**Instructions to follow**: Return the records exactly, please. Every line should match.

**Data section**:
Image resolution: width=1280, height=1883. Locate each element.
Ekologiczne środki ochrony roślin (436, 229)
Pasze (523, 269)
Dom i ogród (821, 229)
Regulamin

**Answer section**:
Image resolution: width=1280, height=1883. Locate each element.
Ekologiczne środki ochrony roślin (436, 229)
Pasze (523, 269)
Dom i ogród (821, 229)
Regulamin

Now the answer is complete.